● **TEXTE FOURNI**:
»»
Suisse romand : L’éducation numérique dès la primaire divise parents et enseignants

L’éducation numérique dès la primaire divise parents et enseignants
par Ivan Radja, tdg,ch, 20 août 2023

Conformément au Plan d’études romand, les cantons multiplient les écrans en classe. Si l’usage et la prévention ne sont pas remis en question, la programmation est davantage contestée.
««
● **TÂCHES À RÉALISER**:
A - Extrayez mot pour mot du texte sur l'éducation numérique tout le passage qui va de « Conformément au Plan » jusqu'à « est davantage contestée. ».
B - Continuez le texte sur l'éducation numérique à partir de sa dernière phrase.
La liste placée plus bas n'a aucun lien avec le texte sur l'éducation numérique.

● **BLOC DE DONNÉES**:
»»
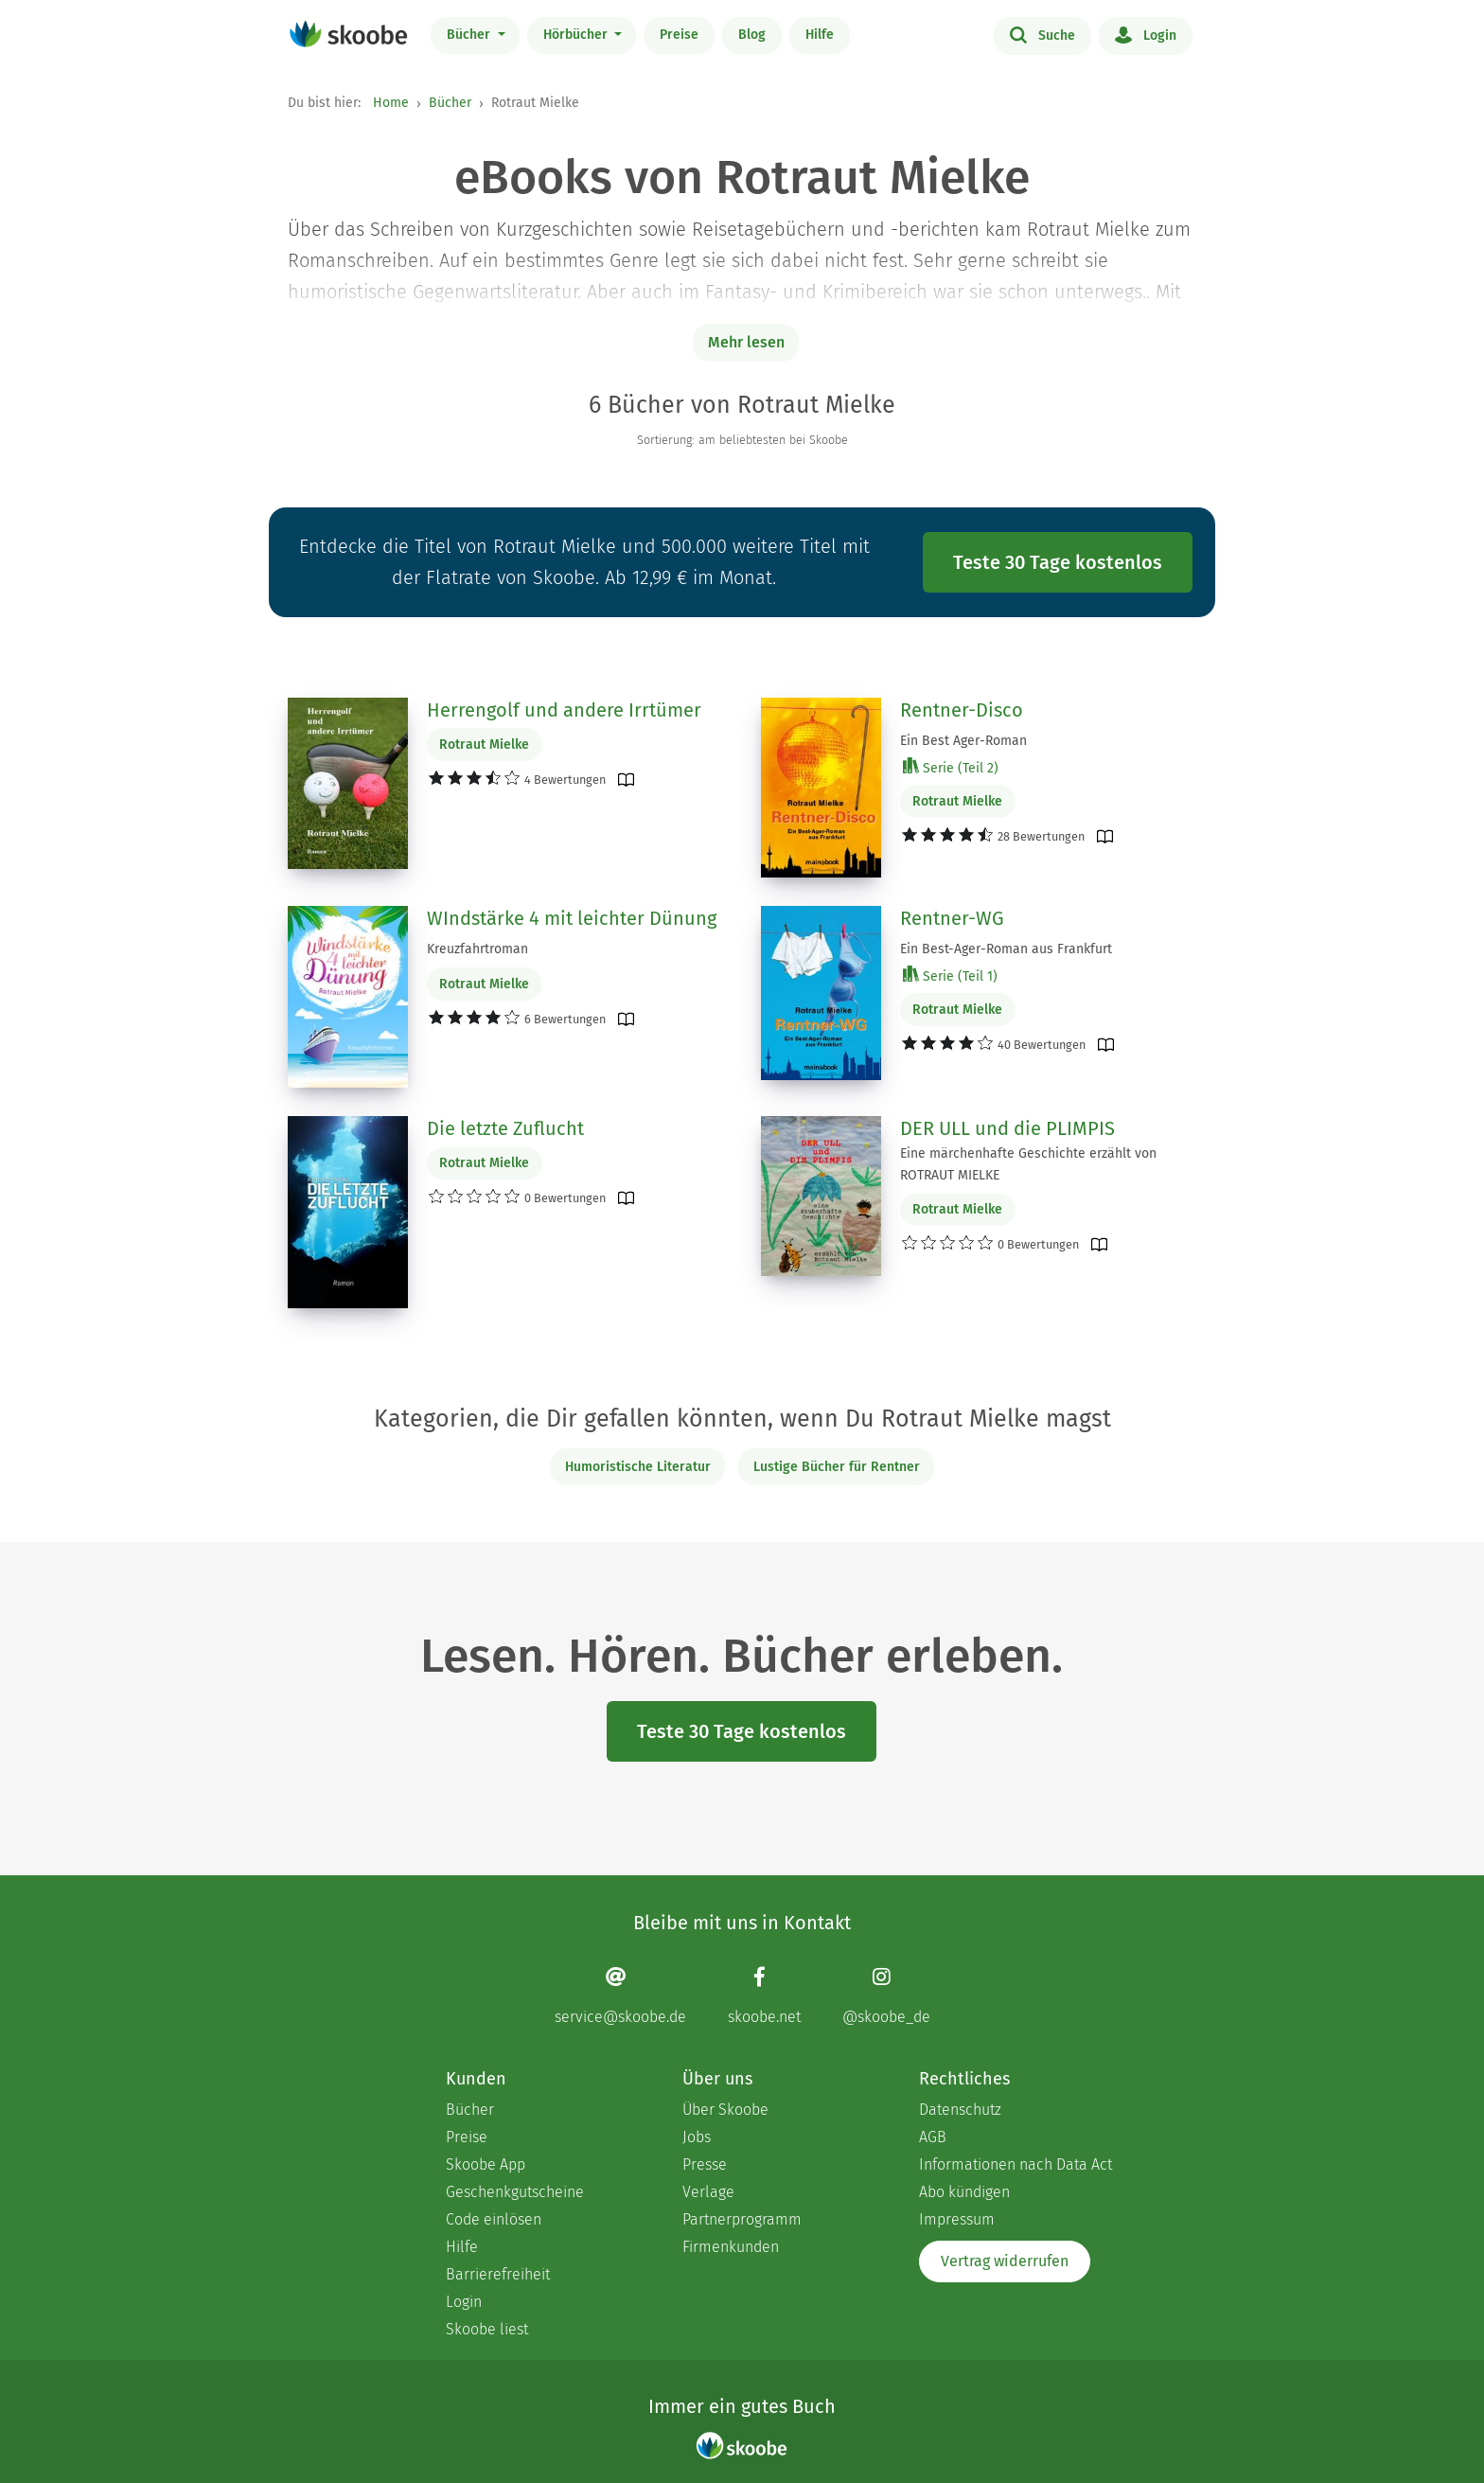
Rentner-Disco (961, 710)
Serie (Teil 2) (950, 767)
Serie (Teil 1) (950, 975)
««
● **RÉPONSES AUX TÂCHES**:
A -
Conformément au Plan d’études romand, les cantons multiplient les écrans en classe. Si l’usage et la prévention ne sont pas remis en question, la programmation est davantage contestée.

B -
(Photo) : Dans la classe de 4e de l’école primaire du Cerneux-Péquignot (NE), les bases de la programmation sont dispensées selon un mode dual, feuilles et crayons d’abord, puis validation à l’ordinateur. Ci-dessus, l’enseignante Amélie Bertschy Forino avec, de g. à dr: Naia, Théa, Lilian et Eva. YVAIN GENEVAY

Depuis une quinzaine d’années, les écrans ont envahi les salles de classe suédoises, et cela dès la maternelle. Une tendance qui colle aux habitudes du pays, où, selon un sondage effectué en 2018, près de la moitié des enfants de 3 ans utilisent quotidiennement internet, et 20% des 5-8 ans ont leur propre smartphone tandis que 32% possèdent une tablette. L’omniprésence des ordinateurs et tablettes en milieu scolaire est toutefois remise en question.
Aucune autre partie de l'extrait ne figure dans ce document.